If Papandreou steers his legislation through next week's
voting, €28bn of additional austerity measures will be imposed over five years,
alongside a sale of Greek state holdings which international partners hope can
raise up to €50bn.
But Papandreou has only a slim, five-seat majority, and
waverers in his Socialist Party, and he faces a general strike called by Greek
unions starting on Tuesday.
Greek conservative opposition leader Antonis Samaras also
bluntly rejects "more taxes in an economy in unprecedented
depression."
Euro finance ministers next meet on Sunday July 3, the key
deadline they need to meet in the rescue.
The immediate impact of Thursday's deal should see Athens
receive in mid-July a €12bn tranche of eurozone and IMF loans from last year's
bailout, which Greece needs to avert default.
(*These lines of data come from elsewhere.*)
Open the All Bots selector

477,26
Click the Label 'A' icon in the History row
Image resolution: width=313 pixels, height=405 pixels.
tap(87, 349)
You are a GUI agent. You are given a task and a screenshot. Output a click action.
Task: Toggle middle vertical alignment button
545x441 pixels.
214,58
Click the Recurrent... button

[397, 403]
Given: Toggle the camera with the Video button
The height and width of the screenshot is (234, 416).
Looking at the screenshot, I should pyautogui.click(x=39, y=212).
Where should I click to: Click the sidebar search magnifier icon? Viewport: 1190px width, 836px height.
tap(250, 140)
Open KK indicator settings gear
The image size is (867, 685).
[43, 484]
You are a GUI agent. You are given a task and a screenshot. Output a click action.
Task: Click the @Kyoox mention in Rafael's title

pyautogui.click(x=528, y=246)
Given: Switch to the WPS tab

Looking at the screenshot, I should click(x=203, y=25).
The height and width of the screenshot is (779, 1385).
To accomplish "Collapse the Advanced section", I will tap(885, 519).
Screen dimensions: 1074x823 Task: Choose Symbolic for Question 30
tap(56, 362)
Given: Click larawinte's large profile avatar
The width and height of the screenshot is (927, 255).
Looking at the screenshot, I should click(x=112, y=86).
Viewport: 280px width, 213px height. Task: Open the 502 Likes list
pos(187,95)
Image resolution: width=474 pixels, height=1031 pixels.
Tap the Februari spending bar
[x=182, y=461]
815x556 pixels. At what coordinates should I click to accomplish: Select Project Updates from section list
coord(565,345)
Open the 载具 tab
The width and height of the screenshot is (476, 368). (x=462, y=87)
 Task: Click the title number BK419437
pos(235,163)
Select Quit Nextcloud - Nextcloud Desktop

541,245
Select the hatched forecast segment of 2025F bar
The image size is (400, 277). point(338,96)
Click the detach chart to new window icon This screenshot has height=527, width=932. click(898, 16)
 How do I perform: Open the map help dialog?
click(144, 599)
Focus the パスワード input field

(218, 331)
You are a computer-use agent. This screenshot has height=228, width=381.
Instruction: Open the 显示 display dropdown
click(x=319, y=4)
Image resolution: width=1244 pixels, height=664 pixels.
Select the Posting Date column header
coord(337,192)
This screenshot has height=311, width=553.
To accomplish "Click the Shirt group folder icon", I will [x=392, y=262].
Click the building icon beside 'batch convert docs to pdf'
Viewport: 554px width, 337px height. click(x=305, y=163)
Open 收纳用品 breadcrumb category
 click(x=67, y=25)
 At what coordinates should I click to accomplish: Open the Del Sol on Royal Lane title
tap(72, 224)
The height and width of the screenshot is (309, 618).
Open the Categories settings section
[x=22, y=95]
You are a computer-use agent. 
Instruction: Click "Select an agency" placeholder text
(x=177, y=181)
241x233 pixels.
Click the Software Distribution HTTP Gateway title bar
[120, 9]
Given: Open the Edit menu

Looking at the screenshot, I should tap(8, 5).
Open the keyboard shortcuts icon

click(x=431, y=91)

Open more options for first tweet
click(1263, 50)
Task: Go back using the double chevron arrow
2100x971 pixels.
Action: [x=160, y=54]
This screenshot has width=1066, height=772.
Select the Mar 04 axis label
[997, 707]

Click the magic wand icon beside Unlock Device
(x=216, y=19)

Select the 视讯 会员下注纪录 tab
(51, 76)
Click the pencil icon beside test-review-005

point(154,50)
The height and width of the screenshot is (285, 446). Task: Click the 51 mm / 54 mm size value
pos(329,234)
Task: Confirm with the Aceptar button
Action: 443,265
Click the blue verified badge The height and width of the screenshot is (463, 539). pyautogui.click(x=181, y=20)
"There is a very strong determination among the member
states to save what we have done since 50 years all together," French
Foreign Minister Alain Juppe said of fears the eurozone and ultimately the EU
itself might implode due to the crisis.
US Federal Reserve chief Ben Bernanke has warned that
failure of the rescue efforts "would pose threats to the European
financial systems, the global financial system and to European political
unity."
The new Greek bailout would combine fresh eurozone loans and
privatisation proceeds with a contribution from banks and other private
investors who are being pressed to rollover Greek bonds coming due for
redemption.
French President Nicolas Sarkozy said private-sector creditors had shown "a will to save the eurozone," although Italian bank shares plummeted on the Milan stock exchange over fears of a downgrade by rating agencies.